'''

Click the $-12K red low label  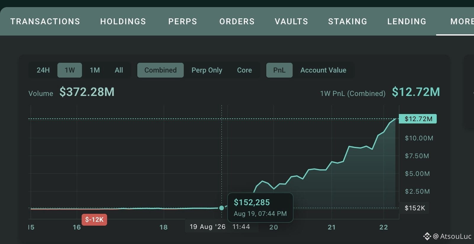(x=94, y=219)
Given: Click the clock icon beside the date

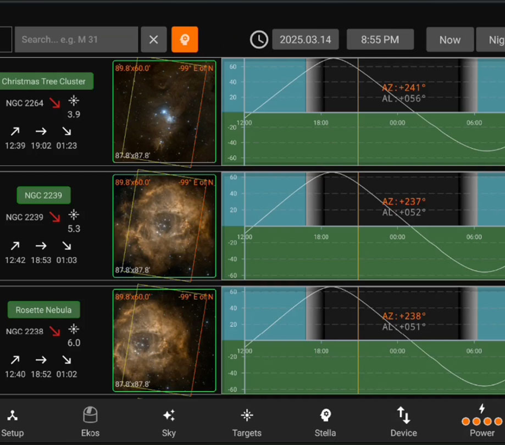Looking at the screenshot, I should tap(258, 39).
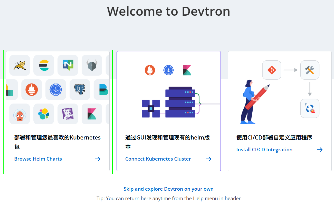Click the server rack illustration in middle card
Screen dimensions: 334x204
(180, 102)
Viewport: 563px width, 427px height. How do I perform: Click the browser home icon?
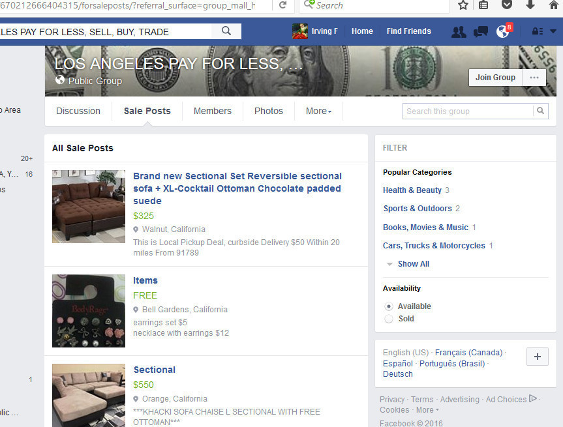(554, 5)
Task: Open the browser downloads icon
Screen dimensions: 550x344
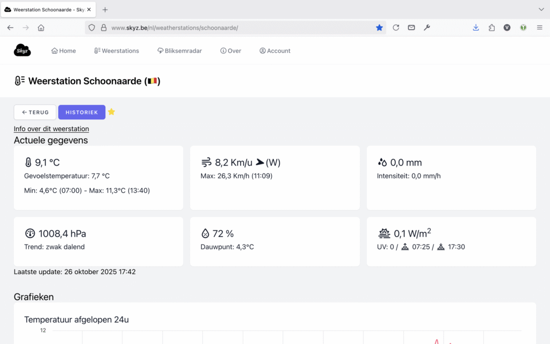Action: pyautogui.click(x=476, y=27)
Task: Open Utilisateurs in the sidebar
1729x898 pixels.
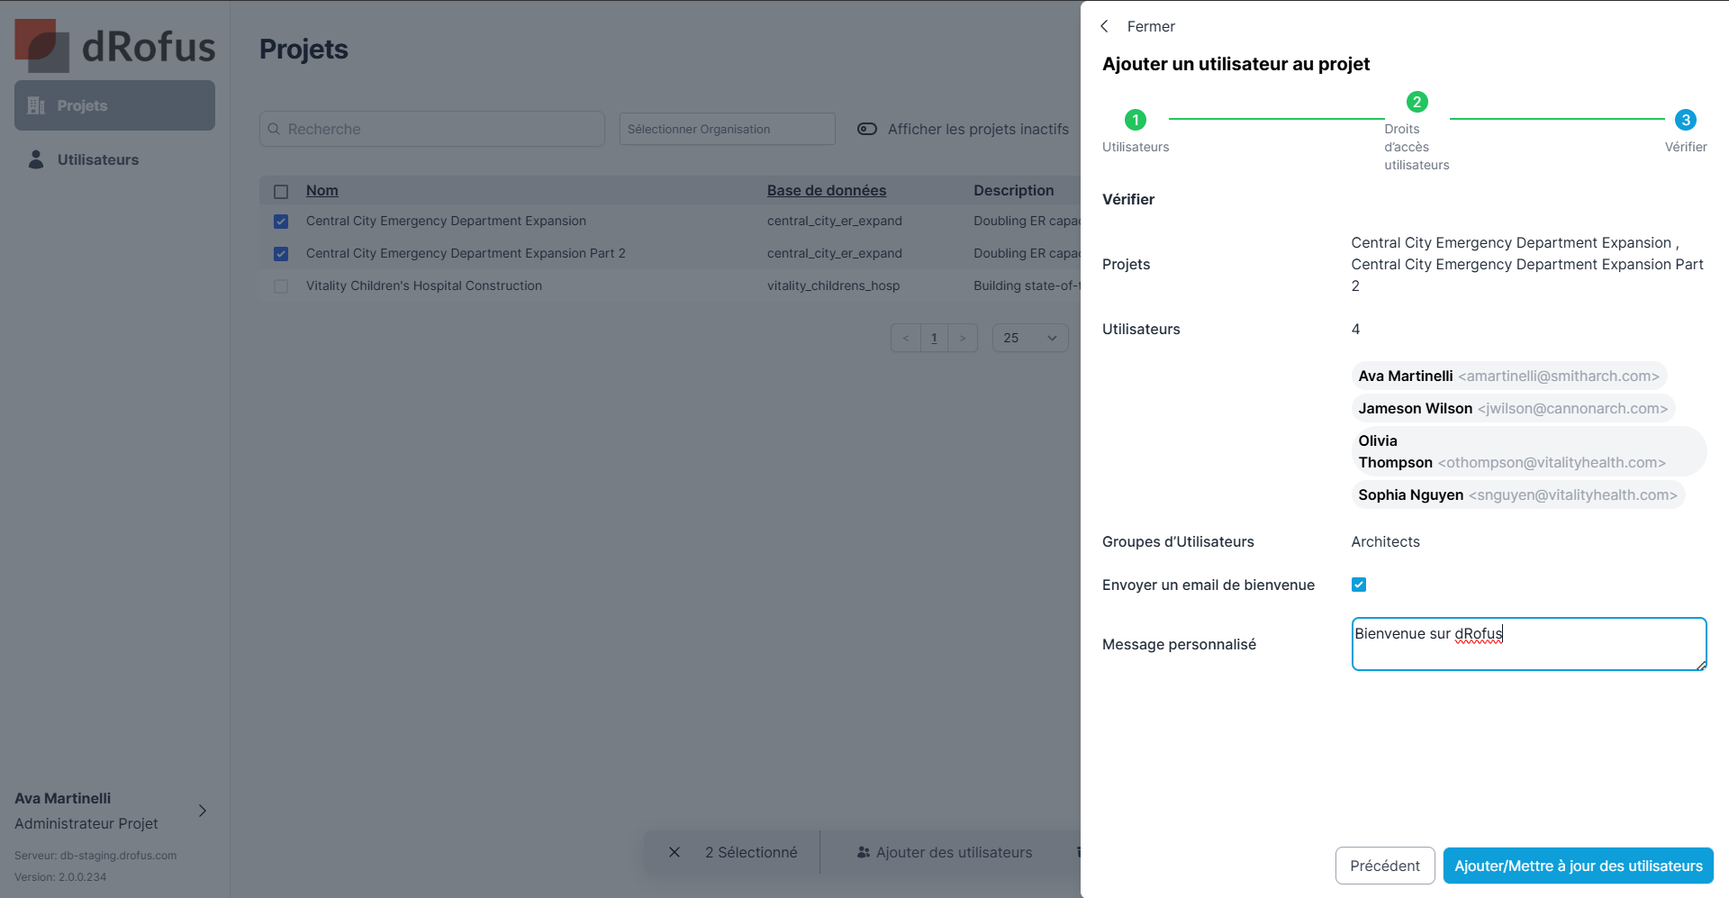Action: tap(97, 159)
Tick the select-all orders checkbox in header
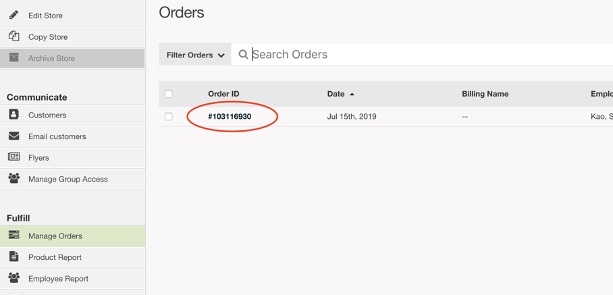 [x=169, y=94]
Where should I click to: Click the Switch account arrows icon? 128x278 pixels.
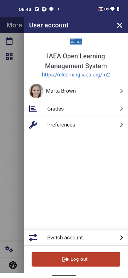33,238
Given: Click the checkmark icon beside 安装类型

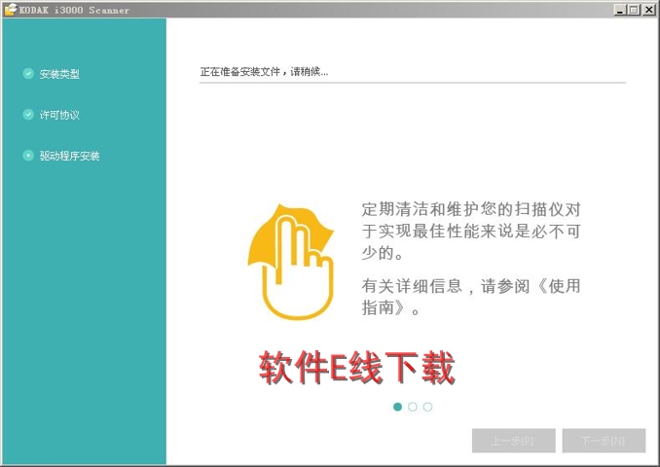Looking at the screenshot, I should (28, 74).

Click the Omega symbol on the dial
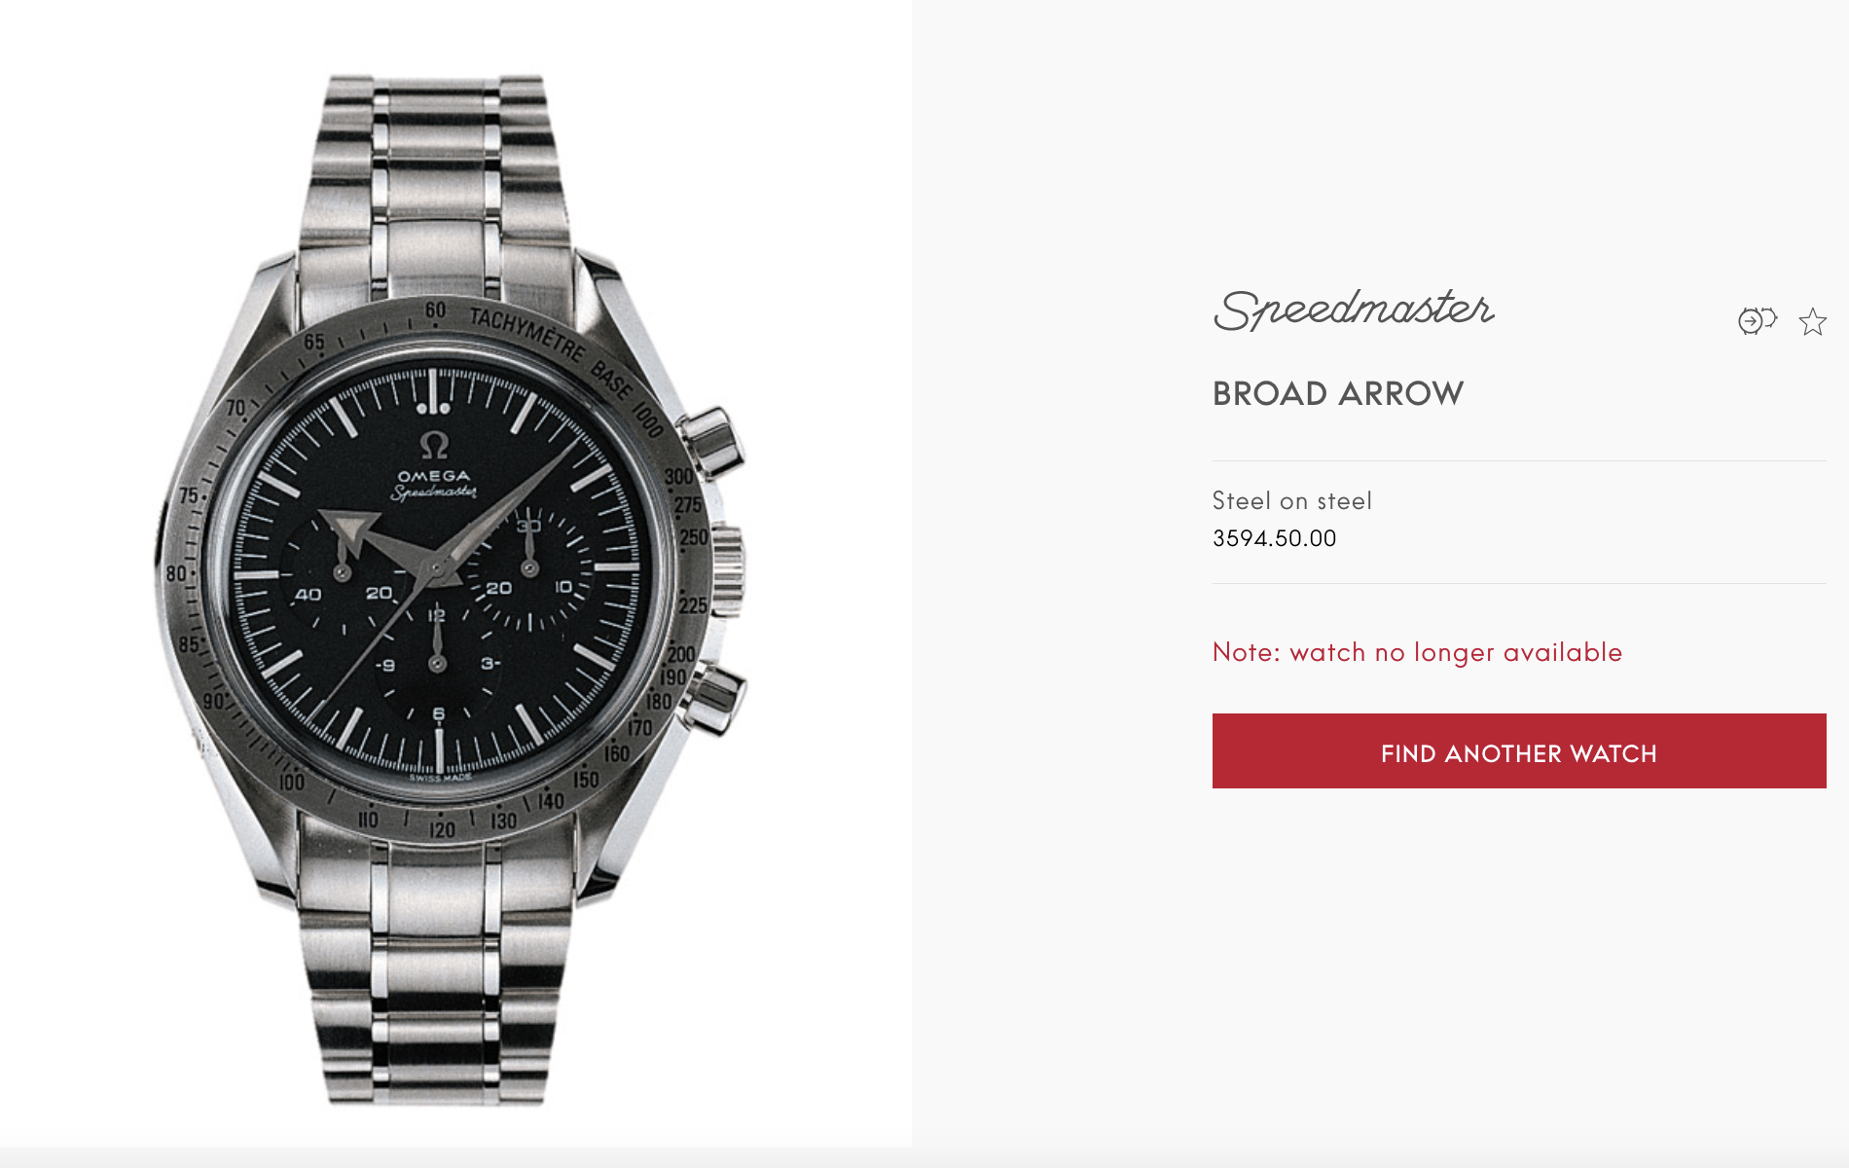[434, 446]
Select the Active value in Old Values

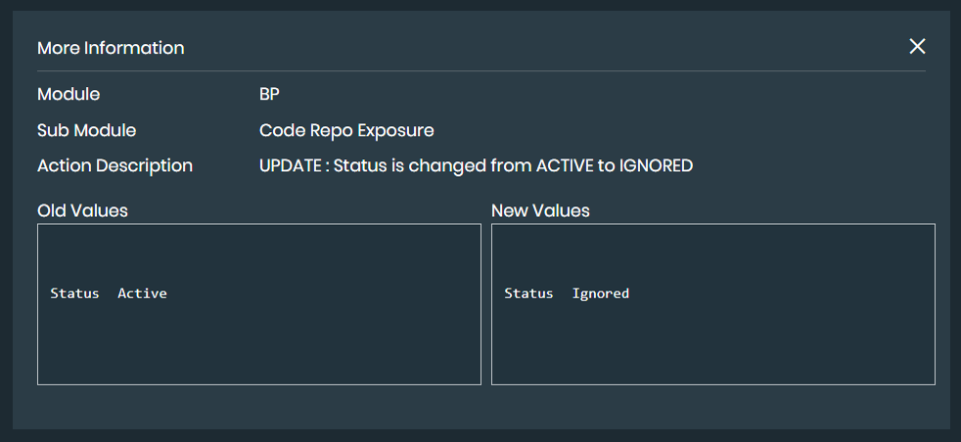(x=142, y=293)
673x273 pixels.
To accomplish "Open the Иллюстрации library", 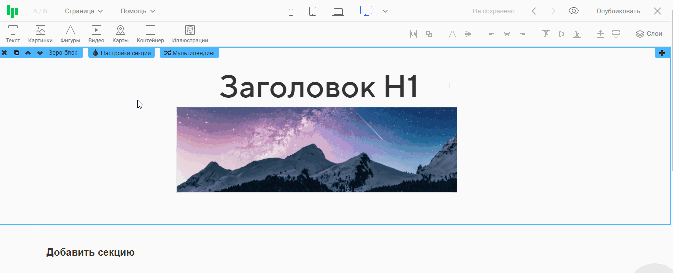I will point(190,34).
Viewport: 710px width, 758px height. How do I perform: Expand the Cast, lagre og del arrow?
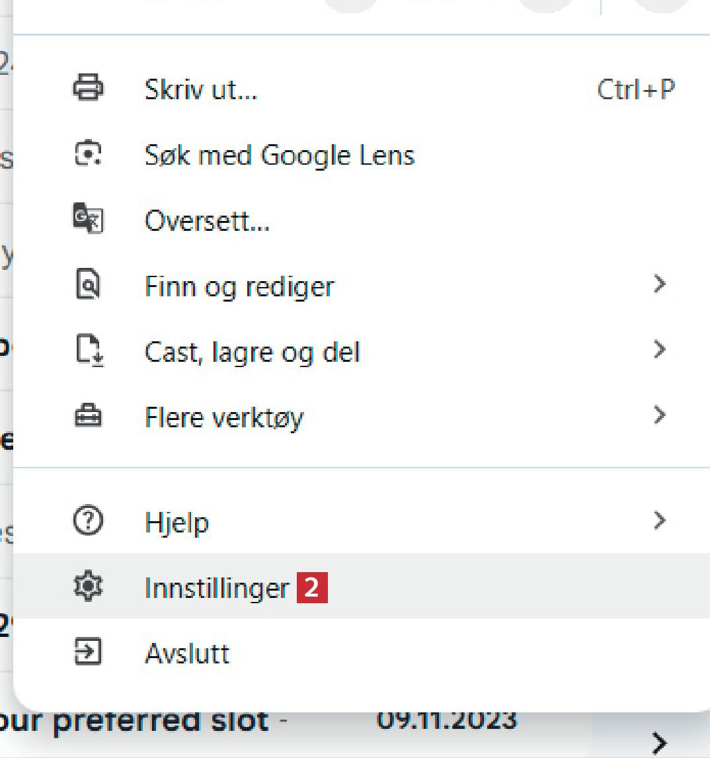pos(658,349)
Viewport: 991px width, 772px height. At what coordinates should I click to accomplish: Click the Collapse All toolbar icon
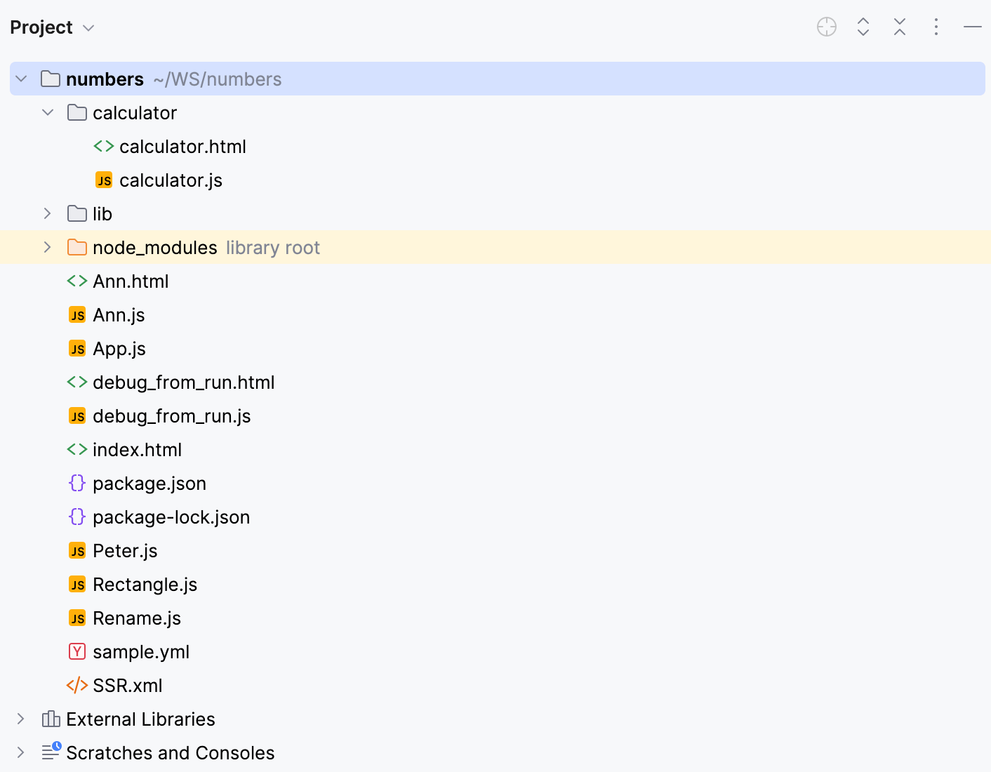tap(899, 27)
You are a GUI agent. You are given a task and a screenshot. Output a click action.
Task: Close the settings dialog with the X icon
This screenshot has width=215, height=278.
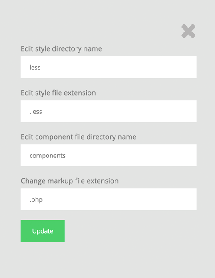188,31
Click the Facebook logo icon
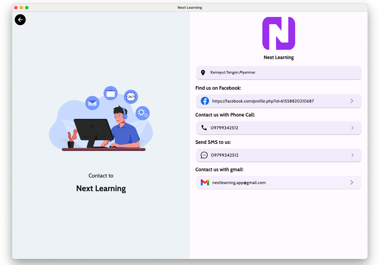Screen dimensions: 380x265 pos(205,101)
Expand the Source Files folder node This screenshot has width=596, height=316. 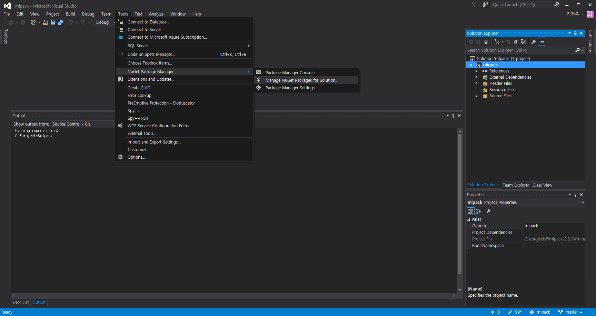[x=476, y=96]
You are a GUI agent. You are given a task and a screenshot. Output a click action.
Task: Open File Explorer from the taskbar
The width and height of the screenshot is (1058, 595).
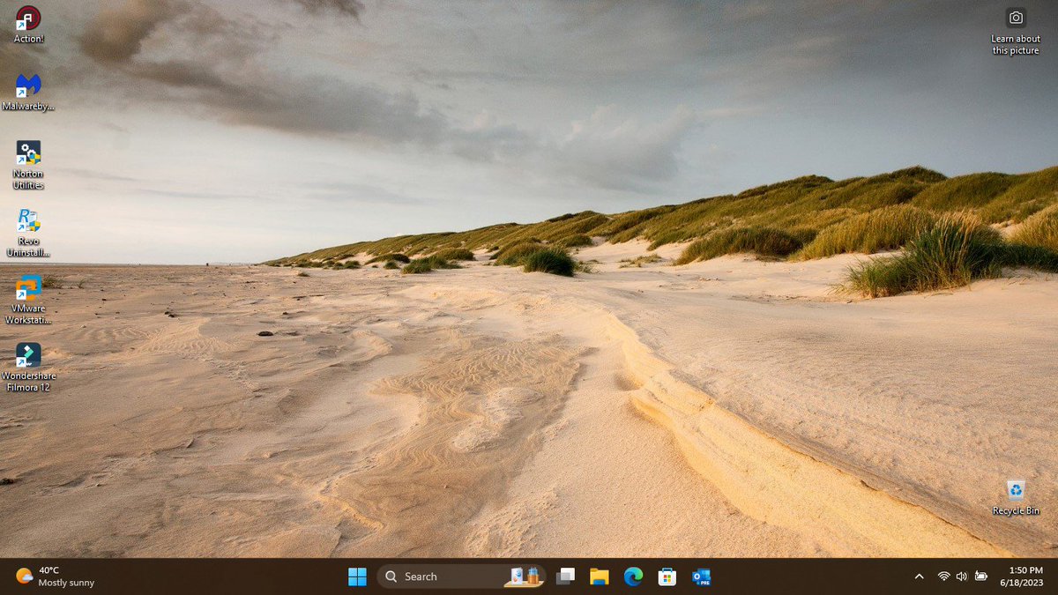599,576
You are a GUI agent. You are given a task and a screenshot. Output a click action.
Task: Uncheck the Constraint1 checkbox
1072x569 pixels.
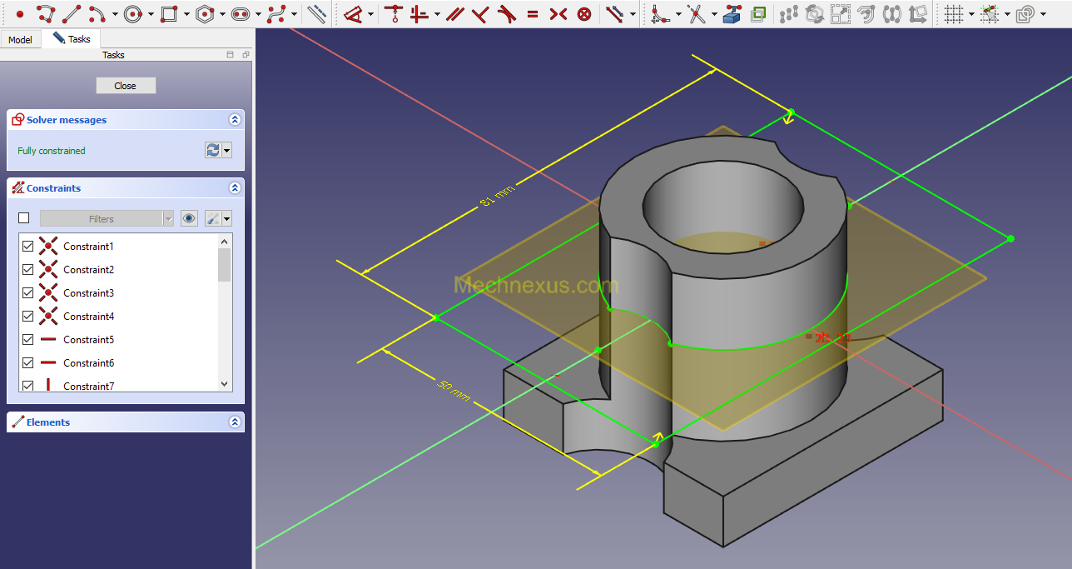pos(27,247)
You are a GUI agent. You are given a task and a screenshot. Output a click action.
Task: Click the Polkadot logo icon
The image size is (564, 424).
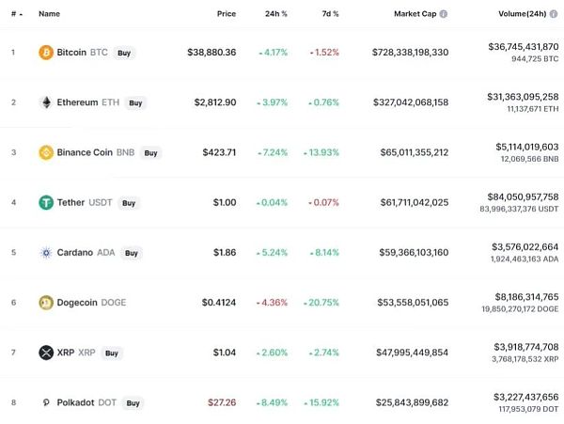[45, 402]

'''

About this task: Lines from the one holding "Task: Uncheck the Constraint1 checkbox" to the end of the data, both ends included, are to be given again exactly; no pictures belong in the copy.

Solution:
Task: Uncheck the Constraint1 checkbox
1072x569 pixels.
pos(27,247)
You are a GUI agent. You are given a task and a screenshot. Output a click action.
Task: Click the Polkadot logo icon
The image size is (564, 424).
[45, 402]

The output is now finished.